When Amazon released its new pilot season yesterday, almost all buzz was about the Ridley Scott executive-produced The Man in the High Castle, based on the Philip K. Dick novel of the same name. Would it hold up to modern storytelling? Would it be any good? Would it make a good series?
Here's the short answer to all three of those questions: yes.
The Man in the High Castle tells the story of a world where the Allied forces lost World War II. As a result, 20 years after the war, Germany and Japan have divided the U.S. into two factions. Between those factions, though, there is a small neutral zone, described mostly like the Wild West: a sort of no-man's lawless region.
The pilot episode tells the story of a man and woman brought together in the neutral zone, as they deal with a world that's possibly on the brink of World War III, as Hitler's health declines (yes, in this version of history, Hitler lives) and the German and Japanese start getting greedy.
So how does this story work as a television series?
It actually works really well, most possibly thanks to Scott's attachment to the project. At times, the alternate history feels a lot like his Blade Runner: even though it's still set in the past, it's still a future that's all too creepy and surreal.

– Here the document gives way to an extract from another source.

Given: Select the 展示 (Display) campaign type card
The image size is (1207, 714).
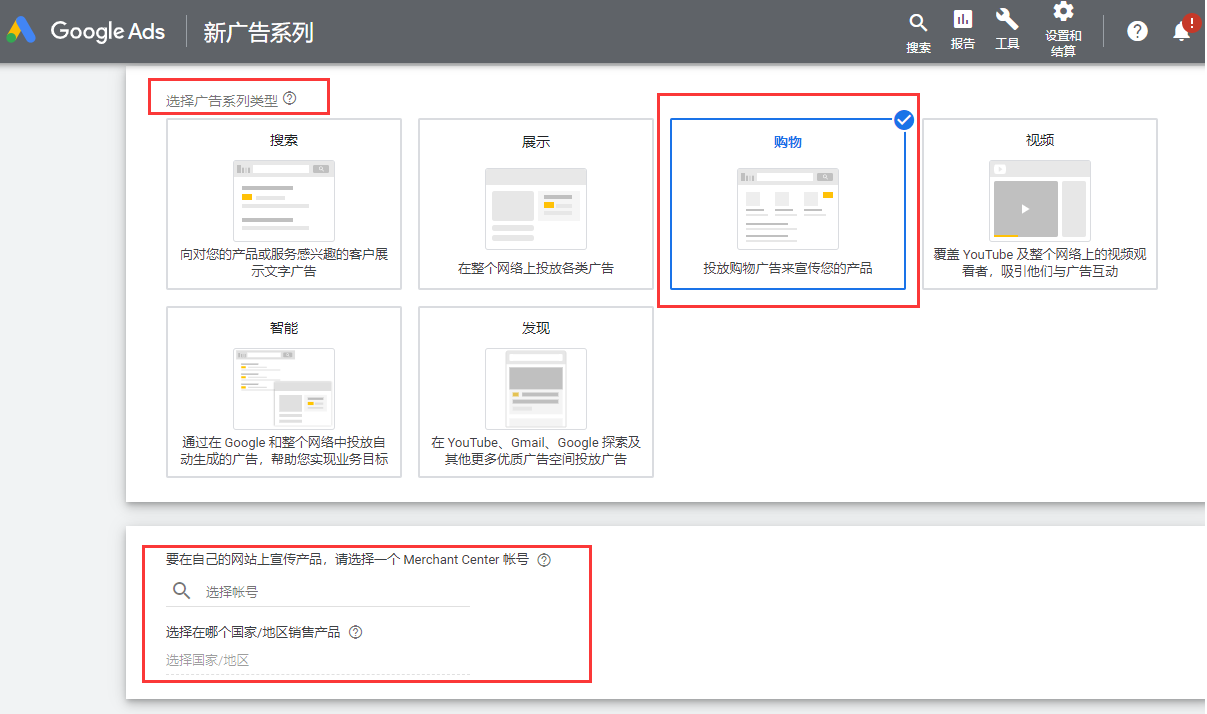Looking at the screenshot, I should pyautogui.click(x=536, y=204).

The setting makes it feel real (although it may seem ridiculous imagining a Japanese and German-occupied U.S.) with little details sprinkled throughout that leave chilling reminders of one of the greatest "what if's" in history.

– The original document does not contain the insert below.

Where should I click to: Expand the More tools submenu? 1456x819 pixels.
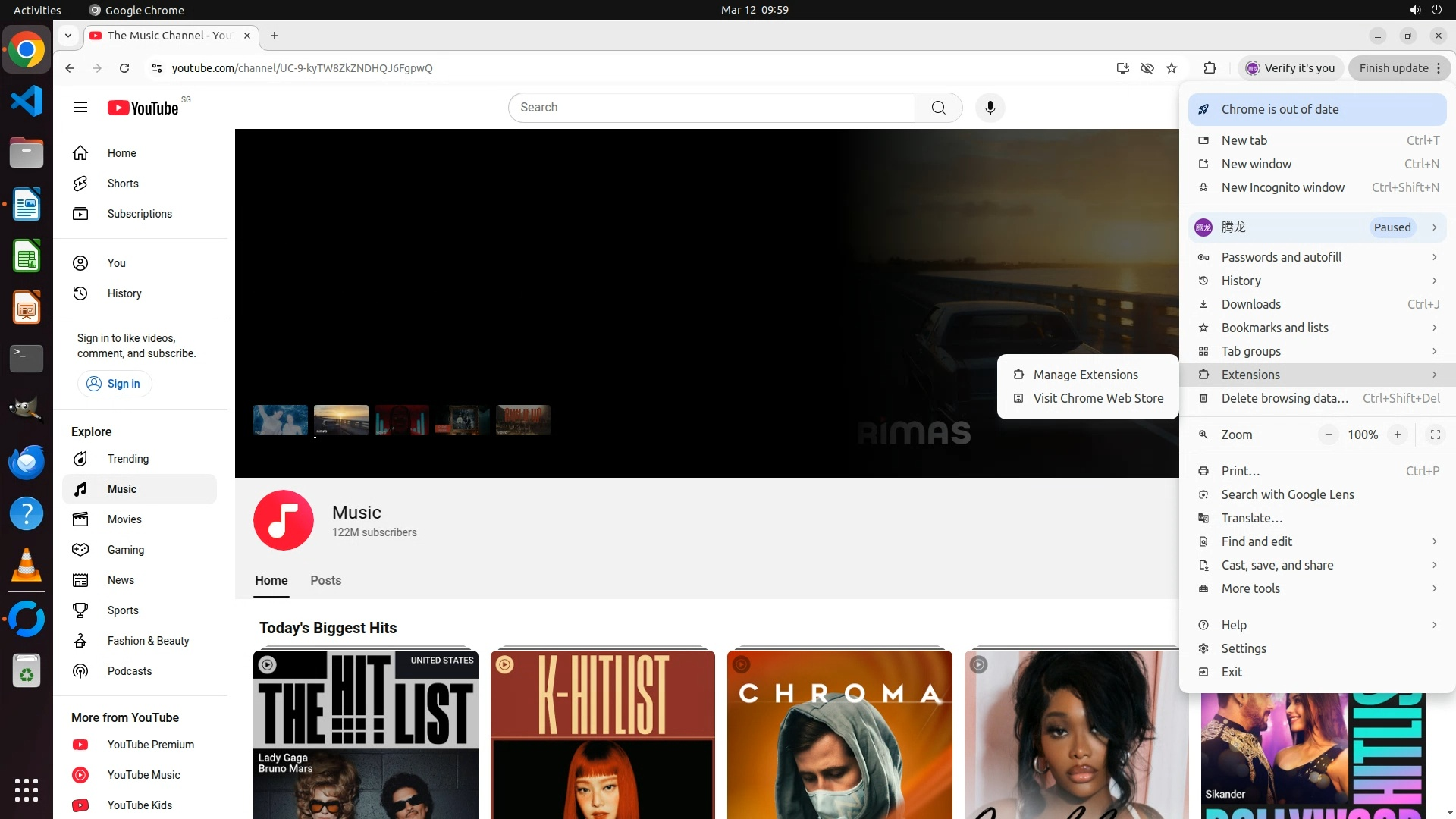coord(1317,588)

From the opening musical number (an eerie German lullaby) to the presence of swastikas in Times Square, The Man in the High Castle commits to this alternate version of history. That's even present in the characters: most are too terrified to do anything remotely considered controversial for fear of the Germans or Japanese knocking on their door.

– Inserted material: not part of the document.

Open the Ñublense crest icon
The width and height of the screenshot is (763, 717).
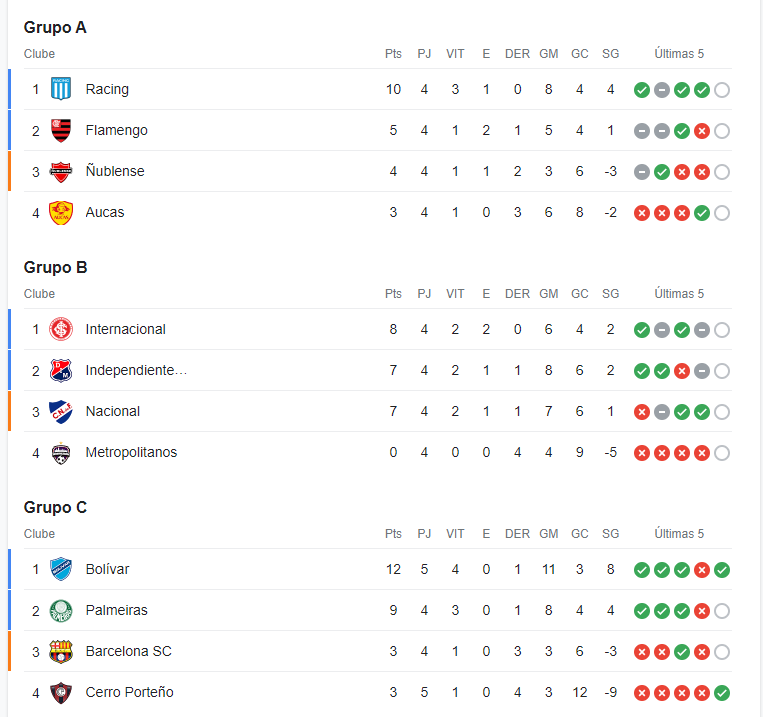click(61, 171)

Of course, as this series deals with Americans, there is a resistance, and that involves our two main characters, who, at first, seem on the same side. And those two characters is where The Man in the High Castle slightly fails.
There's Julianna (Alexis Davalos) who witnesses her sister being murdered on the street for her involvement with the resistance. However, although this scene should convey a lot of emotion, Davalos' expression remains wooden and we never really feel that loss (perhaps that's because the sister was only a half-sister). This is possibly intentional, because of the world she lives in, but the scenes after don't feel as emotionally charged as they should.
The same goes for Joe (Luke Kleintank), who also seems emotionless through most of the pilot episode. Having said that, though, I think the end of the episode explains why.
It's easy, though, to forgive these minor flaws, as these are actors who only have one episode to really shine. Often, that's difficult, and it's hard to judge their performances based on a single episode.
However, the characters around Joe and Julianna are full of personality, and perhaps that's why the stars seem so stiff in comparison. D.J. Qualls (Supernatural, Z Nation) is vibrant as a friend of Julianna's boyfriend and Joel de la Fuente (Hemlock Grove) is terrifying as Inspector Kido. The Nazis and Japanese characters also offer up chilling performances, the kind that make you glad we actually won the war.
There are also horrifying moments that remind us of just how awful things were during World War II, at least in Europe. Several scenes show us the horrors of the Nazis, and those moments are terrifying when placed in our own country. What if those things happened here?
The Man in the High Castle shows us a world very different from our own, but close enough that it's often uncomfortable. And for that alone, this is the pilot episode to watch on Amazon.
Now all we can hope is that The Man in the High Castle eventually goes to series. This is a story that needs telling, and we need to watch it, perhaps as a reminder of how nice it is to live with the freedoms we have thanks to history turning out drastically different.